曲悦想起这一路城门上悬挂的铜镜,竟是为了防止魔人入城。
“逐东流的祖上,就曾有人被魔火侵体,处死以后,族中后代便要受到密切监视,若三代内的婴儿都没有魔火传承,就会解除对他们的监视。”
“魔火会通过血脉传承?”
“通常不会,仅仅有一定的小几率。经过数千年的经验,若是会通过血脉传承,也仅限于三代以内。”
曲悦皱眉:“逐东流是第几代?”
“第九代了。
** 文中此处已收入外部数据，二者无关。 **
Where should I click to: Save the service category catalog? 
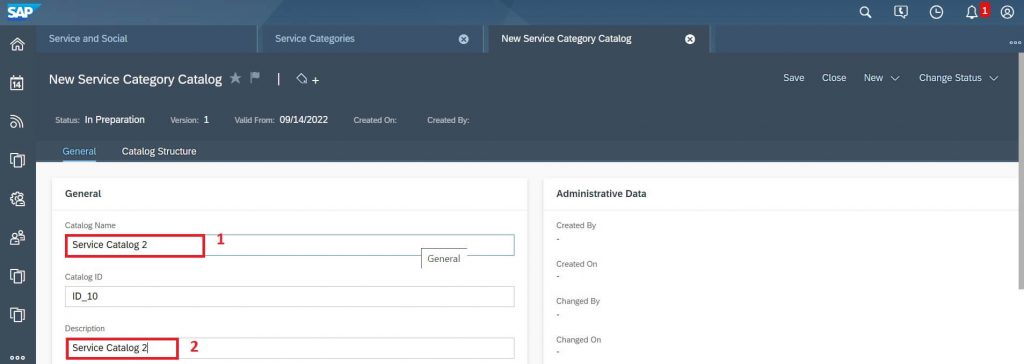[x=793, y=78]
”
居不屈说到这里,目色深了几分,“似逐东流这般祖上被魔火入侵过的孩子,学院内每一届都有好些个,我们也都一视同仁。但在六百年前,天风国的国立学院,有一位惊采绝艳的人物横空出世,他祖上也有魔火,他是第七代,得天风学院全力培养……”
“最后,此子入了魔,如今乃魔道三大祸害之一。在此以后,我们依然会收这些孩子入学院,但不会倾注过多心血去培养他们。”
曲悦摩挲指腹,寻思着问:“前辈,只这一个例子么?”
居不屈颔首:“目前为止,只这一个。”
曲悦再问:“确定他是体内魔火觉醒,而非其他原因?”
居不屈皱眉:“不然呢?已在正道修至七品,却突然叛入魔道,这根本闻所未闻。除了体内传承的魔火苏醒,还会有什么理由?”
曲悦在心中默默道,那可说不定啊,也未免太过武断。
居不屈道:“所以逐东流不行,你再换一个吧。本座知道你看中了夏孤仞,他容易搞,可他那个师父韦三绝难搞,你负责搞夏孤仞,本座替你去搞……”
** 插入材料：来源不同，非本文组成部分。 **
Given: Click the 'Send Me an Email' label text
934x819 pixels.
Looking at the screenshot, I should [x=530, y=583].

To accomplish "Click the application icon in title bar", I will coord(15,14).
曲悦连忙拒绝:“居前辈,既是晚辈挑人,任何问题由晚辈去解决,多谢前辈好意。”
居不屈也就不强求了,提醒道:“你就只有八个月的时间。”
心里道:本座最后的脸面可全砸在了你身上。
曲悦本还想再说一说逐东流的事情,又咽下了。
她从天上城的掌院阁出来,心事重重。
不知魔火大天劫,和“嫌疑犯”君执破碎虚空扔进太平洋的那颗蛋之间,究竟有没有什么关联。
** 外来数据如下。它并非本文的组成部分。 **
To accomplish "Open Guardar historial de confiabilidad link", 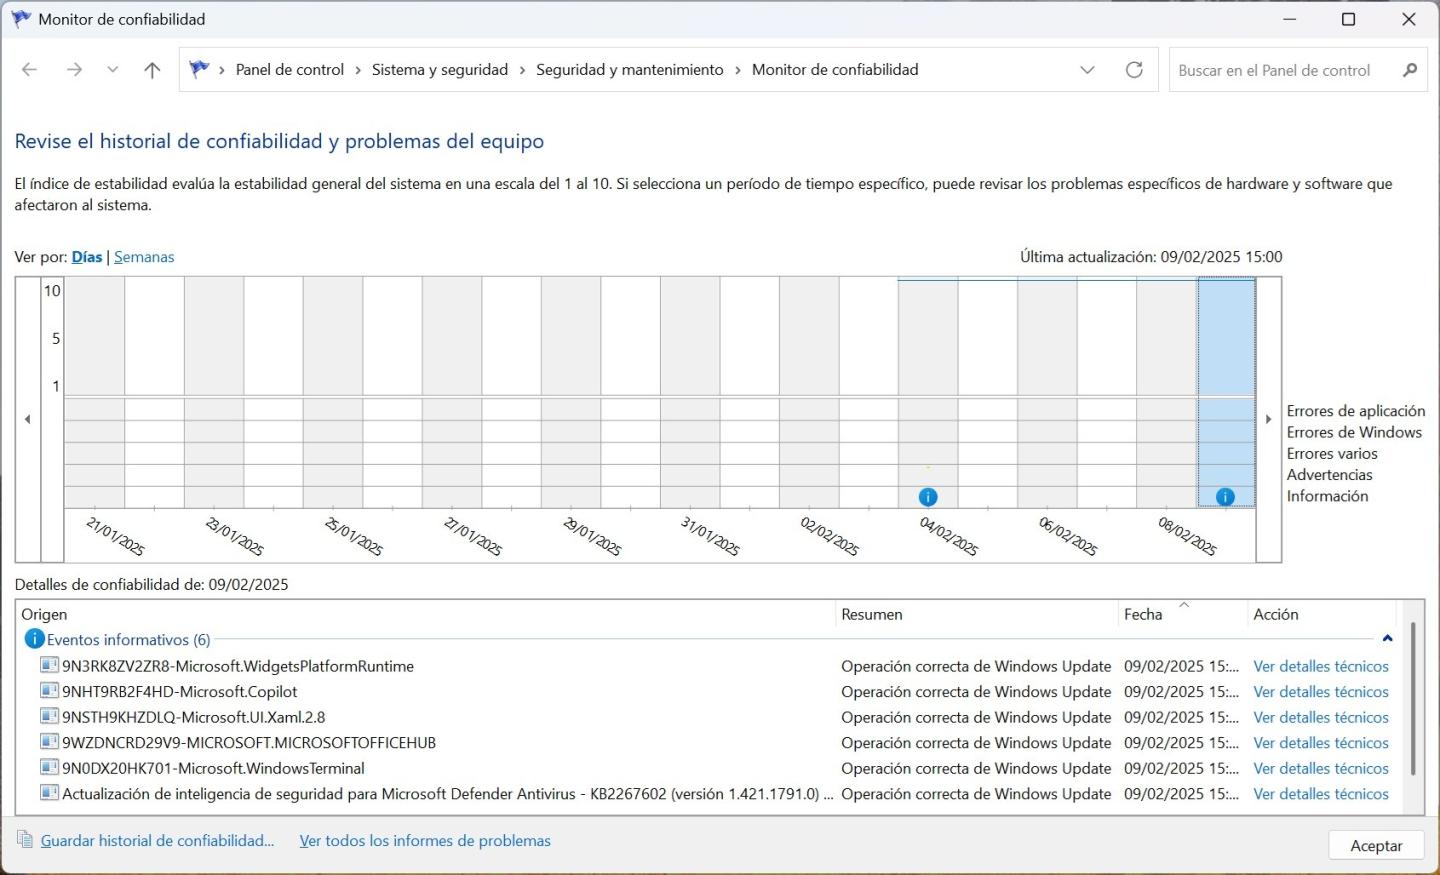I will [x=157, y=841].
乘着仙鹤落地,回到自己居住的客舍,刚进入院子,就瞧见站在角落里的逐东流。
落日余晖为他镀了一层淡淡的金色,见到曲悦从月亮门拐进来,他收起局促,依然是一副得体的笑容:“曲先生。”
曲悦在门前驻足,一对儿清澈的眼眸与他对视。
看到他眼底正极力压制的不安与希冀,她一时竟不知如何开口了。